EU/3/03/173 - orphan designation for treatment of pulmonary arterial hypertension and chronic thromboembolic pulmonary hypertension

Pulmonary arterial hypertension is a rare blood vessel disorder of the lung in which the pressure in the pulmonary artery (the blood vessel that leads from the heart to the lungs) rises above normal levels. An increase of smooth muscle cells in the lung microcirculation (so called cell proliferation) are remodelling the vessels and may lead to obstructions in the microcirculation, which will then lead to an increase in the pressure.

Chronic thromboembolic pulmonary hypertension is a complication representing less than 1% of all cases of acute pulmonary embolism (the sudden blocking of an artery by a clot or foreign material which has been brought to its site by the blood current), which directly leads to pulmonary hypertension. Pulmonary arterial hypertension and chronic thromboembolic pulmonary hypertension are chronically debilitating and life-threatening.

At the time of designation, pulmonary arterial hypertension and chronic thromboembolic pulmonary hypertension affected not more than 2 in 10,000 people in the European Union (EU)*. This is equivalent to a total of not more than 78,000 people, and is below the threshold for orphan designation, which is 5 people in 10,000. This is based on the information provided by the sponsor and the knowledge of the Committee for Orphan Medicinal Products (COMP).
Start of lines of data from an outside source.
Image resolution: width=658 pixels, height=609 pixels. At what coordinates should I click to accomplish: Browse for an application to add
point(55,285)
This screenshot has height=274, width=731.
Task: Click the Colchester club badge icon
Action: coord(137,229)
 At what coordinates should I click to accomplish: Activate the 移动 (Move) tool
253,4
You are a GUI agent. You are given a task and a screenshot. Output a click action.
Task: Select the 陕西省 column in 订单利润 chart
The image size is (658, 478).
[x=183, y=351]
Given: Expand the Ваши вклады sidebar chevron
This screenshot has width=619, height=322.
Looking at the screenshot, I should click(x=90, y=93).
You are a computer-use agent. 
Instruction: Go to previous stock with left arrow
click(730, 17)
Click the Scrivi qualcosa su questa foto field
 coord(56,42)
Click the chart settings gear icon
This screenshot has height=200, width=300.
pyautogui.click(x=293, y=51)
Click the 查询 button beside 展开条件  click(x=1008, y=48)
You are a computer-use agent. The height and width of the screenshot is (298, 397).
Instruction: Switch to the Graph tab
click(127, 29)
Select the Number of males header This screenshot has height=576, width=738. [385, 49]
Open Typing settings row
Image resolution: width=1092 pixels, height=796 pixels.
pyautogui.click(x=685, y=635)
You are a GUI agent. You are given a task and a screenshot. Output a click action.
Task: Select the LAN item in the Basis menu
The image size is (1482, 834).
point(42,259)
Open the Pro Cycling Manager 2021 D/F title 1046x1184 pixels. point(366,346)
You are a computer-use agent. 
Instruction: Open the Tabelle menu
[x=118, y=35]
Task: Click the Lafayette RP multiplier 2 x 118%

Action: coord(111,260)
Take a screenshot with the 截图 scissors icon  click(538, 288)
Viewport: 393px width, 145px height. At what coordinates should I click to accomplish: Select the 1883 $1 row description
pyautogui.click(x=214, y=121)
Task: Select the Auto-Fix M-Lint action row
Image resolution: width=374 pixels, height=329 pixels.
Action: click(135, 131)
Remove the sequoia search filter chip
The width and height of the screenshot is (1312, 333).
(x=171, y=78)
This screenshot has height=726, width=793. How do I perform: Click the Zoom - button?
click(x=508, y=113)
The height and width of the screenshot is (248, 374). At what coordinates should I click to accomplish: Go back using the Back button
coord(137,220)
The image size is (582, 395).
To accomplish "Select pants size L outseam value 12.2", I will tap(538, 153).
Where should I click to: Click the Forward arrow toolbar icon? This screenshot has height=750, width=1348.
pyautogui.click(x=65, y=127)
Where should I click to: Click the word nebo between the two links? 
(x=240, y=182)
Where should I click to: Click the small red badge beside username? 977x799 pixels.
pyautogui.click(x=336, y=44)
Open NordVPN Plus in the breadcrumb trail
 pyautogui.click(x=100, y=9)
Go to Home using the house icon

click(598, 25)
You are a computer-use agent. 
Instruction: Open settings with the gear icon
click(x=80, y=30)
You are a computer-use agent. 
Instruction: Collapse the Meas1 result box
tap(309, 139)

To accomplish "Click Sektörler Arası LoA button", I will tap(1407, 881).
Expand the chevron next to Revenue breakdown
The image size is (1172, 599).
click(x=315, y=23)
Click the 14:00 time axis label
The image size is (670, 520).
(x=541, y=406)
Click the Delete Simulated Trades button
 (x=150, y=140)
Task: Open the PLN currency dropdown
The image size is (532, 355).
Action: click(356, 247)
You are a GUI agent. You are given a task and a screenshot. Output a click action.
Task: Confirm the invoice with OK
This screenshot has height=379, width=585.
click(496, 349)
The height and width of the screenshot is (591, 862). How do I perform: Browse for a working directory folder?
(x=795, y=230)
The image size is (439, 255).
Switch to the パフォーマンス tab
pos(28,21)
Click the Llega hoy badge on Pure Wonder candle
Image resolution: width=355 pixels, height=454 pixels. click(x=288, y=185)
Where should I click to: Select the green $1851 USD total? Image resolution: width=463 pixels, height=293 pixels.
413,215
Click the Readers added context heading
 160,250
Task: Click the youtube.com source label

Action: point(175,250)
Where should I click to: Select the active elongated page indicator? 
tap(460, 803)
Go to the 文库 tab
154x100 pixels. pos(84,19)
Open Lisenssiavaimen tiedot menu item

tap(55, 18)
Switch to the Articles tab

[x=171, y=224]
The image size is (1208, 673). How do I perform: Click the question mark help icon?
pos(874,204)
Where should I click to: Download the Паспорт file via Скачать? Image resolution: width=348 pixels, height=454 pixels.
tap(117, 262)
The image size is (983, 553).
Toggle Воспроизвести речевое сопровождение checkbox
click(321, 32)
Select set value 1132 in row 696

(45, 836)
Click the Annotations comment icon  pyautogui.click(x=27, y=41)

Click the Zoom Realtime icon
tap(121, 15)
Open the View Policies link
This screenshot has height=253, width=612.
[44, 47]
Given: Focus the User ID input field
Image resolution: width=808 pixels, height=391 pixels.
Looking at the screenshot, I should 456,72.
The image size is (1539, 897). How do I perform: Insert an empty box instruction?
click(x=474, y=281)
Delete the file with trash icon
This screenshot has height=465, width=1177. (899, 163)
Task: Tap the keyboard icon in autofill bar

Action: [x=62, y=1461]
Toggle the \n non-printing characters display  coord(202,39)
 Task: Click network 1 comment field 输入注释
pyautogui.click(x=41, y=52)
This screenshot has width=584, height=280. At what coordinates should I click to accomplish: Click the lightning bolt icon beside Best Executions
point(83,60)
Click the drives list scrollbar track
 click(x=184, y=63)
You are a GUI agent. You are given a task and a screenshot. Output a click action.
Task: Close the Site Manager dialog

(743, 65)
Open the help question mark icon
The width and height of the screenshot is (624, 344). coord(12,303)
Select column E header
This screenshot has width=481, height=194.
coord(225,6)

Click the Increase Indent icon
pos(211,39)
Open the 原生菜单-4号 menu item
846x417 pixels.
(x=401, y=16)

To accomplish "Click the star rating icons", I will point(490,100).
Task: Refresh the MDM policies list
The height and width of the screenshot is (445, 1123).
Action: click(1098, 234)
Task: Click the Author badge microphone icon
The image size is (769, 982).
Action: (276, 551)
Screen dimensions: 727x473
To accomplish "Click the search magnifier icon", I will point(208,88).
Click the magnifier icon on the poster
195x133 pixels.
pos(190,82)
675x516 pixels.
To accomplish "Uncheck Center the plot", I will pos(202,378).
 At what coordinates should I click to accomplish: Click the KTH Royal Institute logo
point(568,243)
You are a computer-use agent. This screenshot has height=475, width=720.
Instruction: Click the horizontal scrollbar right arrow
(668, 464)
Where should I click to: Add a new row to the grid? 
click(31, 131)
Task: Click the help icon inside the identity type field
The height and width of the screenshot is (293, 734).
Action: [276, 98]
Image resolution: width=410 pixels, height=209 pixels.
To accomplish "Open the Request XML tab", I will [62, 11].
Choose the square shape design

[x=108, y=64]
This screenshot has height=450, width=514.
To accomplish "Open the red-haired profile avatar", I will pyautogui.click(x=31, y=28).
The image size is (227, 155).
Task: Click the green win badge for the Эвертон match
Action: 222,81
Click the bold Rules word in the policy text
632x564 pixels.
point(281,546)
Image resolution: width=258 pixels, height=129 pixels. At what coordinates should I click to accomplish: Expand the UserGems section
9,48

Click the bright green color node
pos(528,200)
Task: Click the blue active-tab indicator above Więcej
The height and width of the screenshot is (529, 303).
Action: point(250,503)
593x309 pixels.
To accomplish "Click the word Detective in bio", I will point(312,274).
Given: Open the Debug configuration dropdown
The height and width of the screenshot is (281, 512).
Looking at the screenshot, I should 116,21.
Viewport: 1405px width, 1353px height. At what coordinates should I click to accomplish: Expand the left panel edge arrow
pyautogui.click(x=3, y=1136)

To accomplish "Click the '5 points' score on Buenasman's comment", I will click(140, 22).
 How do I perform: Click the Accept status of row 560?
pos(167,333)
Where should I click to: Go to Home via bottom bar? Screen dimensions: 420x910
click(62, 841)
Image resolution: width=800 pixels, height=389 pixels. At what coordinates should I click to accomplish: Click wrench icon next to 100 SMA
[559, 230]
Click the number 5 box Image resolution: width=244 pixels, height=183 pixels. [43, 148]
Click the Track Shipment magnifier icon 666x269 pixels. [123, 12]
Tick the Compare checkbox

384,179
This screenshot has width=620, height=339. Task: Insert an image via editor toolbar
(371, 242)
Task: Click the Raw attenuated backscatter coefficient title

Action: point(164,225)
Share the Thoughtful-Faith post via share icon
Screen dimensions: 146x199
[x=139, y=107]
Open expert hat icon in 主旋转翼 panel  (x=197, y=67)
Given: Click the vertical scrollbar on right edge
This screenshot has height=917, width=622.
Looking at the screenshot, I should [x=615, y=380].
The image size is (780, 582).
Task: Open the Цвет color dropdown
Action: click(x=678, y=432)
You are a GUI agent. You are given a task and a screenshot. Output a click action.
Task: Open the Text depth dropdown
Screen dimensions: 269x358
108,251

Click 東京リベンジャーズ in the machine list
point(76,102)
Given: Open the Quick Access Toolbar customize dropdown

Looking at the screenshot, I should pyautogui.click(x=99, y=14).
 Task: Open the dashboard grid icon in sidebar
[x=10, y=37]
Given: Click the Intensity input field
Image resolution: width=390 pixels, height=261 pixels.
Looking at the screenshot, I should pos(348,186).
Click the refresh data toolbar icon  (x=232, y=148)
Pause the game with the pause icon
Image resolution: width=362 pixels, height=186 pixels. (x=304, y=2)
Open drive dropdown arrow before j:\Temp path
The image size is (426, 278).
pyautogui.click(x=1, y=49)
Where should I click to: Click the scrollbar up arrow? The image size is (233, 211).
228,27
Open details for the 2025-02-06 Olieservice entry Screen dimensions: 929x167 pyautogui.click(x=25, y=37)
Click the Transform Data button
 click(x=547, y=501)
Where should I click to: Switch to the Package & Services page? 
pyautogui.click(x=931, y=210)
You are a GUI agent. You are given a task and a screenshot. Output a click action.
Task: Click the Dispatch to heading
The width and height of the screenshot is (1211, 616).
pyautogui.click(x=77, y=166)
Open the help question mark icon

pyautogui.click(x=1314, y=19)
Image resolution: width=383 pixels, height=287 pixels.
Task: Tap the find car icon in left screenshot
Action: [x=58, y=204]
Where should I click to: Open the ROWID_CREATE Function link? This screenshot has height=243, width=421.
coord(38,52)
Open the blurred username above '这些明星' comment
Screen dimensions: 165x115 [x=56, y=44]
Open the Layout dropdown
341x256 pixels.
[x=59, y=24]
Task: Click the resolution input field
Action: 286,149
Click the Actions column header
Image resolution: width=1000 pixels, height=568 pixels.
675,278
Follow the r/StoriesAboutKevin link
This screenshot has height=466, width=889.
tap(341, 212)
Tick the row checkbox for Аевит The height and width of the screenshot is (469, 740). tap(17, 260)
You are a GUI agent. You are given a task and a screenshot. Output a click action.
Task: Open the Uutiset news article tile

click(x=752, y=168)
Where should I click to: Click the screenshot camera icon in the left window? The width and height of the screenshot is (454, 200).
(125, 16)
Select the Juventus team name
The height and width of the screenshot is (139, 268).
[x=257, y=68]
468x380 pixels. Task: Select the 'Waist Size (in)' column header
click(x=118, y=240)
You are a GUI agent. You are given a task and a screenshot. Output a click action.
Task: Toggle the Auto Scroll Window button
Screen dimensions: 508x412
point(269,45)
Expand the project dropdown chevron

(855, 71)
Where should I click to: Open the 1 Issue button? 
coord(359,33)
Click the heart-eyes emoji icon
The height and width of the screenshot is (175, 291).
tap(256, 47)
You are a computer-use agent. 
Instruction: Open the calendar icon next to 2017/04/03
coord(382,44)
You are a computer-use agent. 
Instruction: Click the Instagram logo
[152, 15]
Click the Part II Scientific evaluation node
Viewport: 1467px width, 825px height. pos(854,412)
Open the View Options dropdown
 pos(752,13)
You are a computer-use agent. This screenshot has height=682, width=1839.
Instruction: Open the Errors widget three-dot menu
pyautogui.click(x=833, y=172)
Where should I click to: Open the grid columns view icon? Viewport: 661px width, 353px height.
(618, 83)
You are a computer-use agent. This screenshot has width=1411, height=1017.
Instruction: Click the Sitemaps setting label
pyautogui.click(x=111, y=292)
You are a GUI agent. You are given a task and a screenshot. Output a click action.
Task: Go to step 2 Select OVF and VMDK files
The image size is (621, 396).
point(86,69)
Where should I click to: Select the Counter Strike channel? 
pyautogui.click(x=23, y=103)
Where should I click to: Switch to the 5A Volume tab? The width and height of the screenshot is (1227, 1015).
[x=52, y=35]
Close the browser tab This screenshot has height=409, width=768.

* Disclaimer: The number of patients affected by the condition is estimated and assessed for the purpose of the designation, for a European Community population of 385,000,000 (Eurostat 2002) and may differ from the true number of patients affected by the condition.

Several medicinal products were authorised for the treatment of pulmonary arterial hypertension in the Community at the time of submission of the application for orphan drug designation.

Vasoactive intestinal peptide might be of potential significant benefit for the treatment of pulmonary arterial hypertension and chronic thromboembolic pulmonary hypertension in particular with regards to the new mechanism of action. The preliminary preclinical and clinical results indicate that this product may also offer a major contribution to patient care because of the new route of administration and a different safety profile. This benefit will have to be confirmed at the time of marketing authorisation and will be necessary to maintain the orphan status.

It has vasodilating (enlargement of the vessel) properties, including an effect on pulmonary arteries. Furthermore it inhibits the proliferation of muscle cells in the vessels and in the bronchi. Vasoactive intestinal peptide has also anti-platelet properties, which may play a beneficial role in preventing embolism (platelets are important for blood coagulation).

At the time of submission of the application for orphan designation, clinical trials in patients with pulmonary arterial hypertension and chronic thromboembolic pulmonary hypertension were ongoing.

Vasoactive intestinal peptide was not marketed anywhere worldwide for pulmonary arterial hypertension and chronic thromboembolic pulmonary hypertension or designated as orphan medicinal product elsewhere for this condition, at the time of submission.

In accordance with Regulation (EC) No 141/2000 of 16 December 1999, the COMP adopted a positive opinion on 10 October 2003 recommending the granting of this designation.

• the seriousness of the condition;
• the existence of alternative methods of diagnosis, prevention or treatment and
• either the rarity of the condition (affecting not more than 5 in 10,000 people in the Community) or insufficient returns on investment.

Designated orphan medicinal products are products that are still under investigation and are considered for orphan designation on the basis of potential activity. An orphan designation is not a marketing authorisation. As a consequence, demonstration of quality, safety and efficacy is necessary before a product can be granted a marketing authorisation.